Key Takeaways
- The California legislature is advancing two bills that focus on the role of private equity groups, hedge funds and management services organizations in the state’s health care industry.
- AB 1415, as amended, would expand oversight by requiring MSOs to notify the Office of Health Care Affordability (OHCA) of asset sales and changes of control. It defines MSOs as covering a wide range of administrative functions although the most recent amendments potentially narrow the number and types of entities that will be considered MSOs. SB 351, while narrower, clarifies where private equity groups and hedge funds may provide advisory support and confirms that physicians and dentists must retain ultimate authority.
- If enacted, these bills would increase compliance obligations for MSOs and reinforce restrictions on private equity participation in health care — signaling heightened scrutiny and potential new burdens for industry stakeholders.
How the Amendments Would Affect Stakeholders
Two bills moving through the California legislature — AB 1415 and SB 351 — continue to advance with amendments that could significantly affect how private equity groups, hedge funds and management services organizations operate in the state’s health care industry.
While the amended SB 351 largely aligns with current law, AB 1415, as amended, would impose a new compliance burden on management services organizations contracting with California health care providers. The most significant amendment to AB 1415 would require management services organizations to report transactions involving the sale of assets or change of control of management services organizations to OHCA — reporting obligations that currently only apply to transactions involving payors, providers and fully integrated delivery systems.
The amendments to SB 351 are narrower, but one notable change would allow private equity groups and hedge funds to assist and consult on certain decisions of medical and dental practices in ways otherwise prohibited by the bill, provided the physician or dentist retains ultimate authority and control over those decisions.1
Tracking the Bills’ Progress
AB 1415 was recently passed by the Senate Appropriations Committee, amended by the Senate, and set for a third reading and vote by the Senate. SB 351 has likewise advanced, being cleared by the Assembly Committee on Appropriations, amended by the Assembly, and set for a third reading and vote by the Assembly.
Members of the California health care industry should continue to monitor both bills as they move forward for final consideration.
Summary of the Key Amendments to AB 1415
- Revising the definition of “management services organization” to exclude entities that own one or more health facilities as defined in subdivisions (a) or (b) of Section 1250 of the Health and Safety Code. Note that subdivisions (a) and (b) of Section 1250 of the Health and Safety Code include general acute care hospitals and acute psychiatric hospitals, but exclude other health facilities like skilled nursing facilities, intermediate care facilities and hospice facilities.

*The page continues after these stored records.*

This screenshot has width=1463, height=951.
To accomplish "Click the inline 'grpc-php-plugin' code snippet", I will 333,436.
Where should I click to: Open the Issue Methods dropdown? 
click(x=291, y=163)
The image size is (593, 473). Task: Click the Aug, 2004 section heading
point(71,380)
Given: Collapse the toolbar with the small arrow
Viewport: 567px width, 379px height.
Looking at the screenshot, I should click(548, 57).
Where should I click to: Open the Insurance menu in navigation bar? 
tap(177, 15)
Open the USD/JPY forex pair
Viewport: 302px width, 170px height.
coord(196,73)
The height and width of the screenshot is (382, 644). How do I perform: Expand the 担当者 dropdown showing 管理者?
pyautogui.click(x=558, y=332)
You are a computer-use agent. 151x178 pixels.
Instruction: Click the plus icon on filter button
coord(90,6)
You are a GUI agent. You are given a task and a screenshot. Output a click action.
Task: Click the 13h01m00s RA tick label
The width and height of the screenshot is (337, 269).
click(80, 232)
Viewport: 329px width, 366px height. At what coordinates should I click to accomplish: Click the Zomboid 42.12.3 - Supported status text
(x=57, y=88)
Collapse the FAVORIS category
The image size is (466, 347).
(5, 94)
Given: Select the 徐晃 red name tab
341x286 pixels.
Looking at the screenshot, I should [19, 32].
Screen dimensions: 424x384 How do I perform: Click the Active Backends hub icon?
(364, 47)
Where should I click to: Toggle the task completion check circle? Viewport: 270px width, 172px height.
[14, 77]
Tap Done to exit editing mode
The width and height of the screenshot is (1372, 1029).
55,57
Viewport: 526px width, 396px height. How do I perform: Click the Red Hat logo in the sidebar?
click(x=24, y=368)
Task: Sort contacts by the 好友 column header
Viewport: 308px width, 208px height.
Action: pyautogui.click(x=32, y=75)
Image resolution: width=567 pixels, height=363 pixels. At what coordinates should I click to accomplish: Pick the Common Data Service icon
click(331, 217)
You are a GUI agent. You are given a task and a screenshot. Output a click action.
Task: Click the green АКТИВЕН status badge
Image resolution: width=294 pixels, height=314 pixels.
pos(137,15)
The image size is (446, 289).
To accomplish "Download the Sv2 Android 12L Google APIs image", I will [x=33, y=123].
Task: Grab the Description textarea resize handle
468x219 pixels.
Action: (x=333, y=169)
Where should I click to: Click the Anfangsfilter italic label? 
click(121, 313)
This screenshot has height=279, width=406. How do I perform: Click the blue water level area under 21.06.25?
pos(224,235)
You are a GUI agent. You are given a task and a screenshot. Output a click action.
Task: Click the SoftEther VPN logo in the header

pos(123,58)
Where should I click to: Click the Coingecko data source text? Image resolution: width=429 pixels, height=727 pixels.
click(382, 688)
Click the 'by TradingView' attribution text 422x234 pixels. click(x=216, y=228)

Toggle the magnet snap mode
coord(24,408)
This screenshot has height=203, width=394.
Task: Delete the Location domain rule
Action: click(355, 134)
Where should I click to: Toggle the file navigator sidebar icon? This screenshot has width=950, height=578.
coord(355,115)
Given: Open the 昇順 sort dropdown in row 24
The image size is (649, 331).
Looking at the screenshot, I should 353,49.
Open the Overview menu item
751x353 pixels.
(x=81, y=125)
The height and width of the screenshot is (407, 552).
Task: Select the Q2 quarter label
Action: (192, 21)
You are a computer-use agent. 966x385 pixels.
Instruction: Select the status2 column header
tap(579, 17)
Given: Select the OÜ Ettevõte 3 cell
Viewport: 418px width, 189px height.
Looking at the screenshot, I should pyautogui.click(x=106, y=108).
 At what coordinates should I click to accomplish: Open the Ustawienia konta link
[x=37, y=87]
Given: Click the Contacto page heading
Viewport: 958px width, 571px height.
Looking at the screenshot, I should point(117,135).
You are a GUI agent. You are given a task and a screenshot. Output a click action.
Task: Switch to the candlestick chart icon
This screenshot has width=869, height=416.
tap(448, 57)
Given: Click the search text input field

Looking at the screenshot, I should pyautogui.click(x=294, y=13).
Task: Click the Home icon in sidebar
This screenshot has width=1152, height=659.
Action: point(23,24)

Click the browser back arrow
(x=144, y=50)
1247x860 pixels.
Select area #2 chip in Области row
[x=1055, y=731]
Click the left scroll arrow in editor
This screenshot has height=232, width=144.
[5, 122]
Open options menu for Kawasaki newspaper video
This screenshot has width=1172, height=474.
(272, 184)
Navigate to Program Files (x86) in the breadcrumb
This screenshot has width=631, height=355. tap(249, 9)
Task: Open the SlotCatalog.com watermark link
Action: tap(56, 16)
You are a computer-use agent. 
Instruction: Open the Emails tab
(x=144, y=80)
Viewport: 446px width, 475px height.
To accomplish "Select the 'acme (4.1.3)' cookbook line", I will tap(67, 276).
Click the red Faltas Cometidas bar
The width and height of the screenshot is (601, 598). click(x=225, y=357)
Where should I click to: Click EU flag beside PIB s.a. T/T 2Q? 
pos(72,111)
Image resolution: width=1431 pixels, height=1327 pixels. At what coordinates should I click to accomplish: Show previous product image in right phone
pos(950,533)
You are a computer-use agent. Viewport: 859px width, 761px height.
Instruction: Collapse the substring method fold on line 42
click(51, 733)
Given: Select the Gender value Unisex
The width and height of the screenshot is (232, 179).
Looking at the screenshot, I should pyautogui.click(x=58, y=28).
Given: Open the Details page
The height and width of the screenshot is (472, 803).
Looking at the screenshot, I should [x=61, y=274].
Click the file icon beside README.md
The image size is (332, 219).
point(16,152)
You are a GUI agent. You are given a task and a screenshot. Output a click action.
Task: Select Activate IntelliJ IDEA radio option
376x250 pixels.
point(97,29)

- Requiring management services organizations to notify OHCA of the types of transactions currently subject to notice when entered into by health care entities, including the sale of a material amount of a management services organization’s assets or the change of control of a management services organization.
- Removing the proposed amendment that would have made the list of entities defining a “provider” a non-exhaustive list, leaving the current exhaustive list of “provider” entities in place.
- Removing the proposed addition of health systems to the list of “provider” entities.
- Requiring OHCA to adopt regulations eliminating duplicative reporting if a noticing entity or health care entity was required to submit notice under more than one provision of OHCA’s statutory transaction reporting requirements. It remains to be seen how OHCA’s regulations implementing this mandate would minimize the duplicative reporting requirements for noticing entities and health care entities.
Summary of the Key Amendments to SB 351
- Specifying that private equity groups or hedge funds may not set the clinical competency or proficiency parameters under which physicians or dentists contract with other practitioners for delivery of care.
- Retaining prohibitions on private equity groups and hedge funds from exercising control over certain aspects of medical and dental practices — such as determining the content of patient medical records, hiring and filing professional staff and setting parameters for payor contracting — but adding a carve-out for any person to assist or consult with a physician or dental practice on such decisions, provided the physician or dentist retains ultimate authority.
- Rendering any agreement in violation of SB 351’s restrictions on contracts with private equity groups and hedge funds void, unenforceable and against public policy.
- Allowing confidentiality clauses barring disclosure of material nonpublic information about private equity groups and hedge funds that is not generally available to the public — while prohibiting private equity groups and hedge funds from including non-compete and non-disparagement clauses in certain contracts with physicians and dentists — except that such clauses may not bar disclosures required by law or disclosures protected by SB 351’s prohibition on non-disparagement clauses.